Are Leaders Born or Made?

May 21, 2007 on 6:51 am | In Leadership | Comments Off

When you look at the literature, there are numerous “lists” of what to look for when trying to find (or define) a leader. Without belaboring all of them, the more recent leadership tomes suggest that “leadership” is not a one-size-fits-all proposition. A person who excels in one area of leadership, for example teaching Sunday school, might not succeed as a Donald Trump, and vice versa. In some cases there is a lack of the necessary knowledge about the subject matter (do you think Trump could teach Sunday school?) but it also has to do with credibility, confidence, and other traits that both business writers and psychologists have suggested. The things that made Patton a great military leader are not necessarily the same traits or behaviors that made the Beatles leaders in the world of pop music. Leadership is often situational – as when a leader is discovered because of a crisis. Many leaders (and heroes) were “born” on 9/11, for example.

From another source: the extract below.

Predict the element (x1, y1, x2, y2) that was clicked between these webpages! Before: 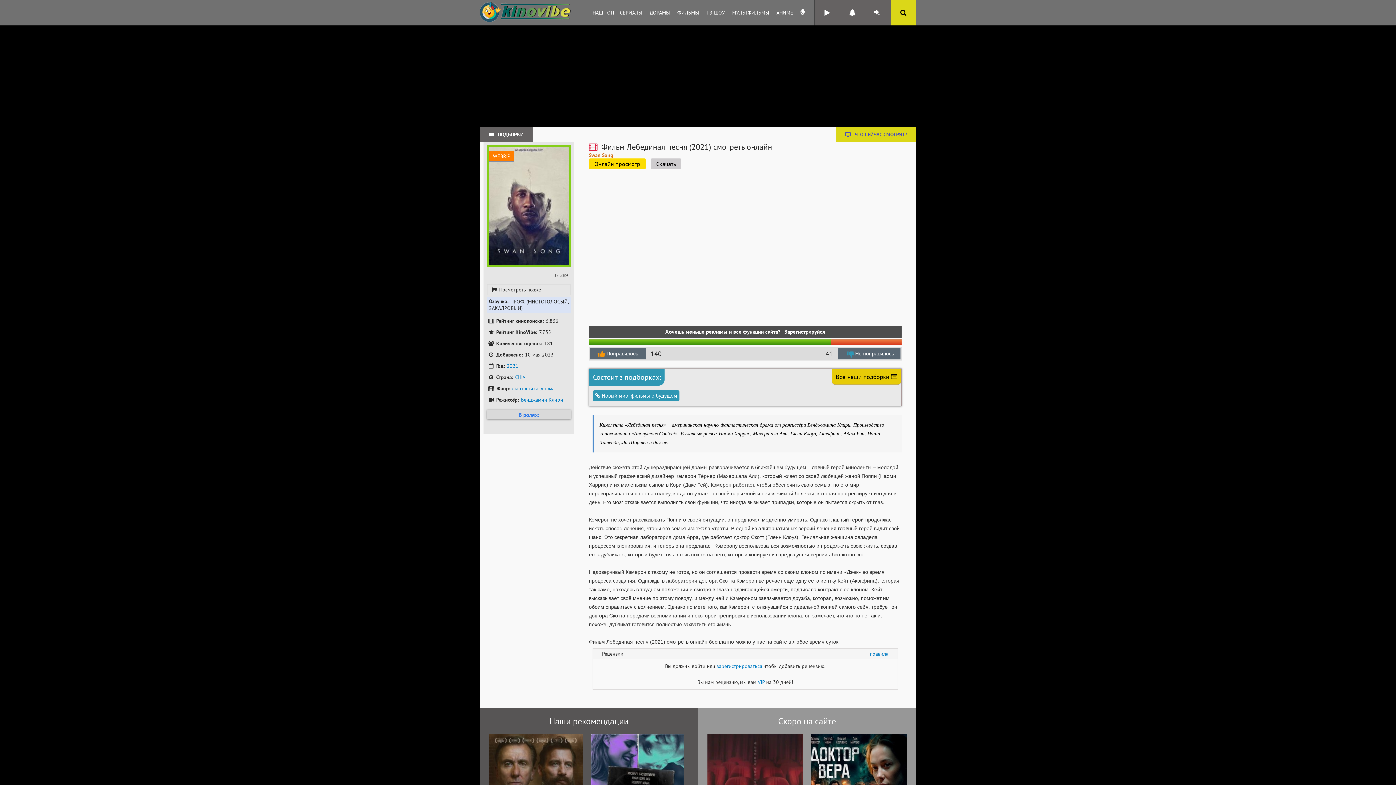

If you accept that leaders are born, then what is the use of all of the books and training that is going on trying to teach people how to be a leader? If it comes only from a natural, innate “gift” that you either have or you don’t, the rest of us are just wasting our time trying to learn it. You can certainly learn to be an expert in any given subject matter, and you can learn various behaviors (such as negotiation skills, discipline of employees, mentoring, decision making, self discipline, etc.) that are traditionally attributed to leaders. The bottom line is, if you have people around you who choose to follow you, then you are a leader. Break their trust, and you lose the privilege of leading them. And as John Maxwell teaches us, one of the most important traits of a leader is the ability to develop those around them into leaders as well – at all levels of the organization. If leadership cannot be learned, he, too, has just been wasting his time telling us that!

It is certainly true that some of these behaviors are more easily and readily adopted by those we sometimes perceive as “natural” leaders, but I have also seen very charismatic people develop a following when in fact they were terrible leaders (and pretty awful people as well!). And with effort and dedication, I have also seen people who appear to have very little “natural” leadership talent develop themselves into very dynamic and productive leaders. And as noted by another commentator, having the desire to lead has a lot to do with whether a person will devote themselves to the process of developing themselves into leaders.

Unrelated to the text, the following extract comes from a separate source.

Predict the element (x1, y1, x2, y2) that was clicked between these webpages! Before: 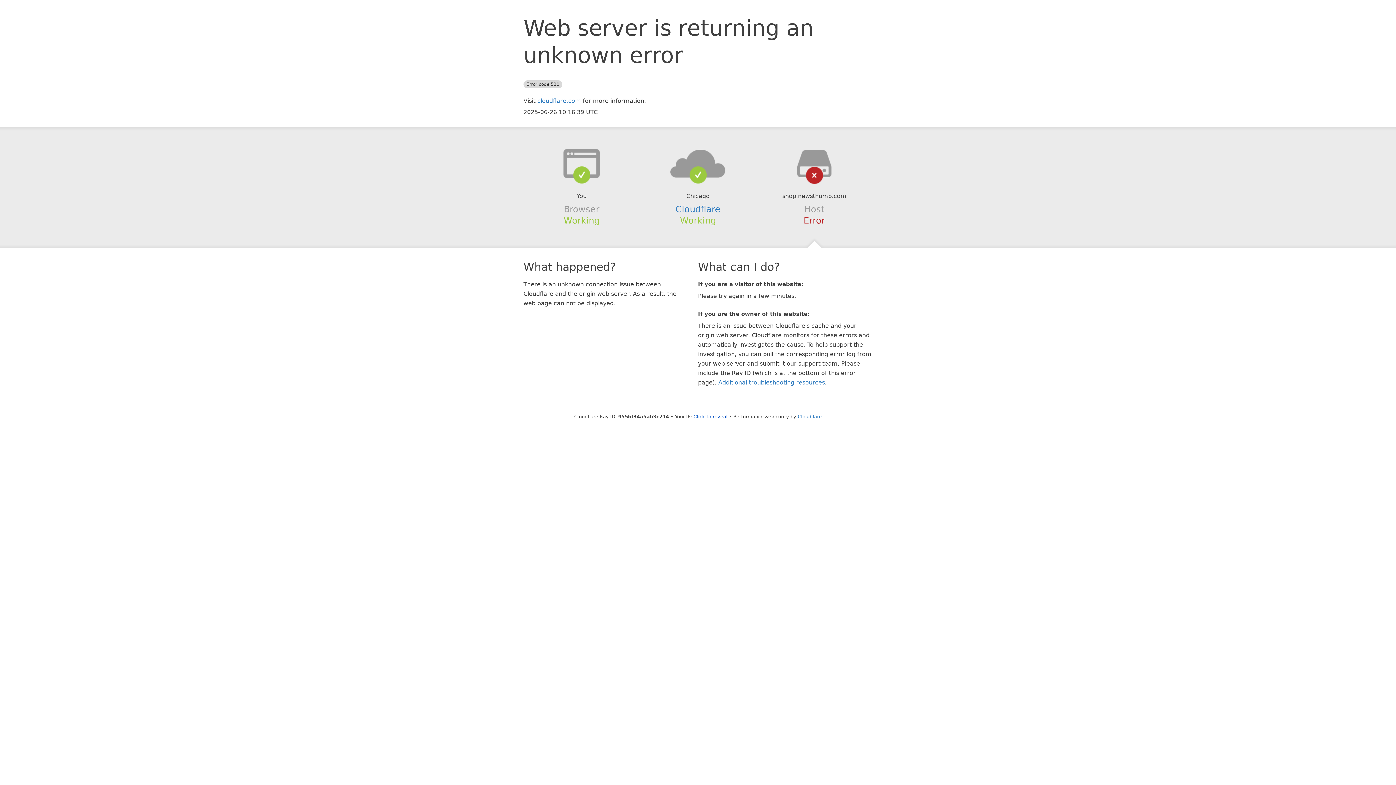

One of the best recent books on the topic is Goffee and Jones’ Why Should Anyone be Led by You?, and I strongly recommend it for anyone who wants to understand this dynamic and learn more about what it takes to be an effective (note, I use that word rather than “successful”) leader. My bottom line on this topic is that leaders are made, not born, but the traits that make people great leaders often come more easily to some than to others.